Paul Samuelson rehuía pronosticar por el mal recuerdo de un ensayo suyo escrito de estudiante en el MIT, en el que argumentó por qué Argentina sería el país al que mejor le iba a ir después de la Segunda Guerra. Philip Tetlock, profesor del Wharton School, analizó más de 80,000 predicciones efectuadas por casi 300 gurús, entre economistas, analistas políticos y periodistas. De las apuestas vistas como seguras, el 27% no sucedió y de los eventos considerados como imposibles, el 15% terminó ocurriendo. Concluyó con una frase harto citada: “Los pronósticos de los expertos son ligeramente más acertados que los de un chimpancé que dispara dardos”.

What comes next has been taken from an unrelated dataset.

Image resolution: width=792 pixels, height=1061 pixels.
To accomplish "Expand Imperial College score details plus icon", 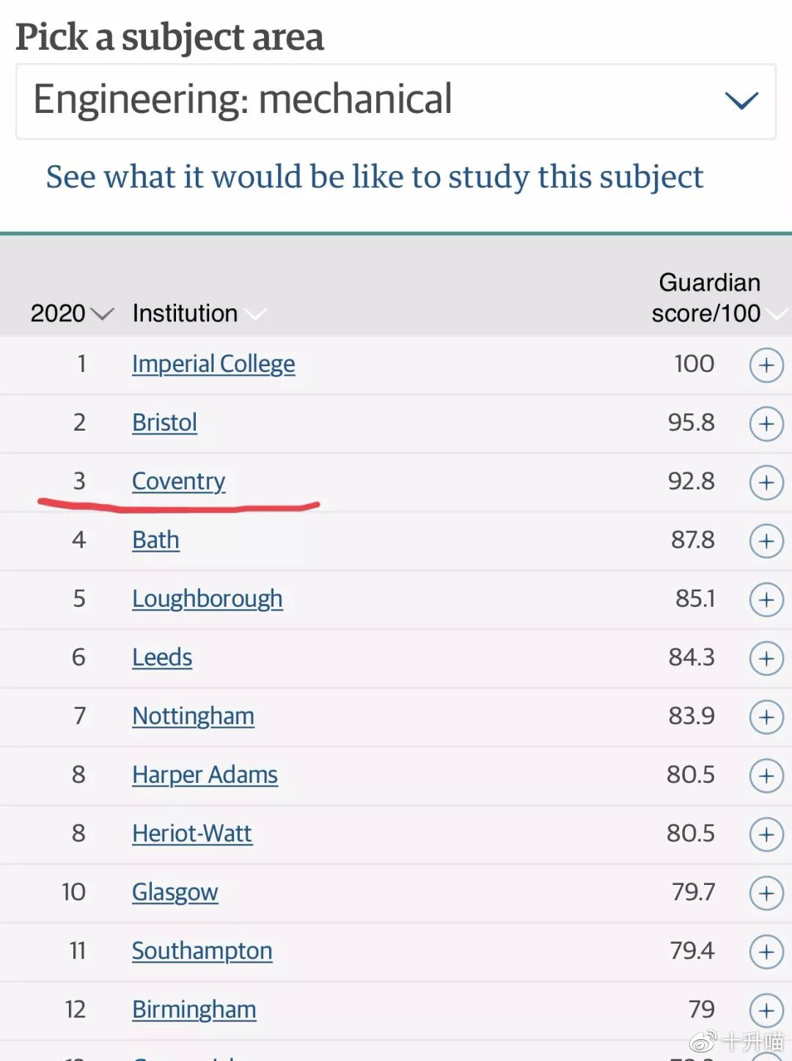I will (766, 365).
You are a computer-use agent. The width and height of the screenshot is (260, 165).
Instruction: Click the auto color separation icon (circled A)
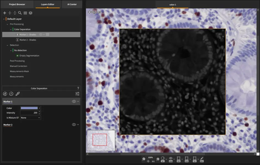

En un libro reciente, Superforecasting, Tetlock describe un proyecto del sistema de espionaje norteamericano, que, a partir del 2011, reclutó a 2,800 voluntarios sin mayor formación, aunque con vivo interés por los acontecimientos, a los que se les pidió que respondieran a casi 500 preguntas del tipo que los analistas de inteligencia suelen responder a diario.
Sorprendió identificar un subgrupo que destacaba significativamente por sus continuos aciertos. En el libro analiza las características de estos eficaces oráculos y se plantea que la profecía no tiene por qué ser un don divino, sino una habilidad que se puede practicar y mejorar cotidianamente.
El grupo de acertados era uno plural: amas de casa, desempleados y profesores de matemáticas. Listos todos, ninguno era un genio. Lo común no era su IQ, sino la actitud mental, una de humildad ante la complejidad y dispuesta a aprender de los propios errores. No había especialistas, pero eran mentes multifacéticas, cómodas con las matemáticas y la estadística, pero sin experiencia con modelos sofisticados. También mostraban apetito por cualquier nueva información, revisaban sus predicciones con base en la nueva data y podían integrar y resumir versiones distintas.
La profesión de futurólogo nacerá un día. No será sólo un arte sino también una ciencia.